• 作業内容
ブレーキ装置の説明文の「図2は、実施形態の車両用ブレ」から「のEPB2と、を備えている。」までをすべて書き出し、その際「車両用ブレーキ装置」を「車両用制動装置」に変えてください。

図1は、実施形態の車両用ブレーキ装置の全体概要を示す模式図である。
図2は、実施形態の車両用ブレーキ装置に備えられる後輪系の車輪ブレーキ機構の断面模式図である。以下、これらの図を参照して説明する。
【0018】
図1に示すように、実施形態の車両用ブレーキ装置は、ドライバ(運転者)の踏力に基いてサービスブレーキ力(液圧制動力)を発生させるサービスブレーキ1と、駐車時などに車両の移動を規制するためのEPB2と、を備えている。
【0019】
サービスブレーキ1は、ドライバによるブレーキペダル3の踏み込みに基いてブレーキ液圧を発生させ、このブレーキ液圧に基いてサービスブレーキ力を発生させる液圧ブレーキ機構である。具体的には、サービスブレーキ1は、ドライバによるブレーキペダル3の踏み込みに応じた踏力を倍力装置4にて倍力したのち、この倍力された踏力に応じたブレーキ液圧をマスタシリンダ(以下、M/Cという。)5内に発生させる。そして、このブレーキ液圧を各車輪の車輪ブレーキ機構に備えられたホイールシリンダ(以下、W/Cという。)6に伝えることでサービスブレーキ力を発生させる。また、M/C5とW/C6との間にブレーキ液圧制御用のアクチュエータ7が備えられている。アクチュエータ7は、サービスブレーキ1により発生させるサービスブレーキ力を調整し、車両の安全性を向上させるための各種制御(例えば、アンチスキッド制御等)を行う。
【0020】
アクチュエータ7を用いた各種制御は、サービスブレーキ力を制御するESC(Electronic Stability Control)-ECU8にて実行される。例えば、アクチュエータ7に備えられる図示しない各種制御弁やポンプ駆動用のモータを制御するための制御電流をESC-ECU8が出力することにより、アクチュエータ7に備えられる液圧回路を制御し、W/C6に伝えられるW/C圧を制御する。これにより、車輪スリップの回避などを行い、車両の安全性を向上させる。例えば、アクチュエータ7は、各車輪毎に、W/C6に対してM/C5内に発生させられたブレーキ液圧もしくはポンプ駆動により発生させられたブレーキ液圧が加えられることを制御する増圧制御弁や、各W/C6内のブレーキ液をリザーバに供給することでW/C圧を減少させる減圧制御弁等を備えており、W/C圧を増圧・保持・減圧制御できる構成とされている。また、アクチュエータ7は、サービスブレーキ1の自動加圧機能を実現可能にしており、ポンプ駆動および各種制御弁の制御に基いて、ブレーキ操作がない状態であっても自動的にW/C6を加圧できるようにしている。このアクチュエータ7の構成に関しては、従来から周知であるため、ここでは詳細な説明を省略する。

• 提供情報
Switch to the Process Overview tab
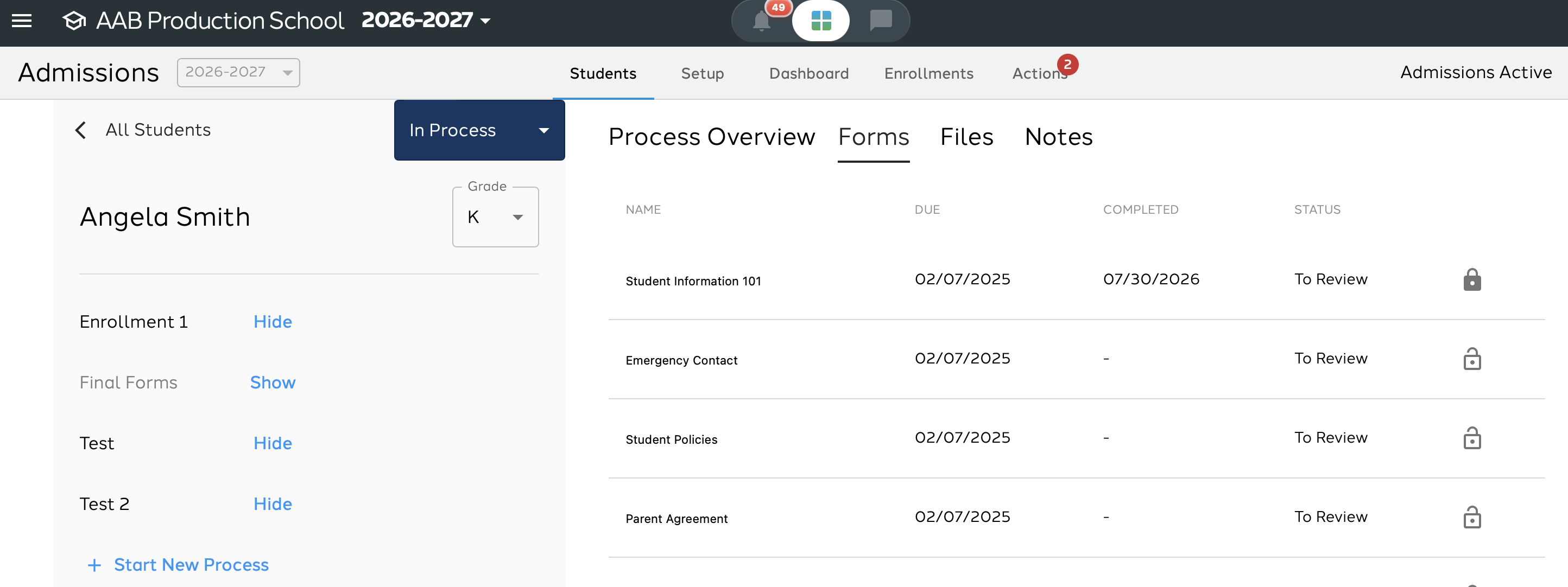pos(711,137)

• 解答
図2は、実施形態の車両用制動装置に備えられる後輪系の車輪ブレーキ機構の断面模式図である。以下、これらの図を参照して説明する。
【0018】
図1に示すように、実施形態の車両用制動装置は、ドライバ(運転者)の踏力に基いてサービスブレーキ力(液圧制動力)を発生させるサービスブレーキ1と、駐車時などに車両の移動を規制するためのEPB2と、を備えている。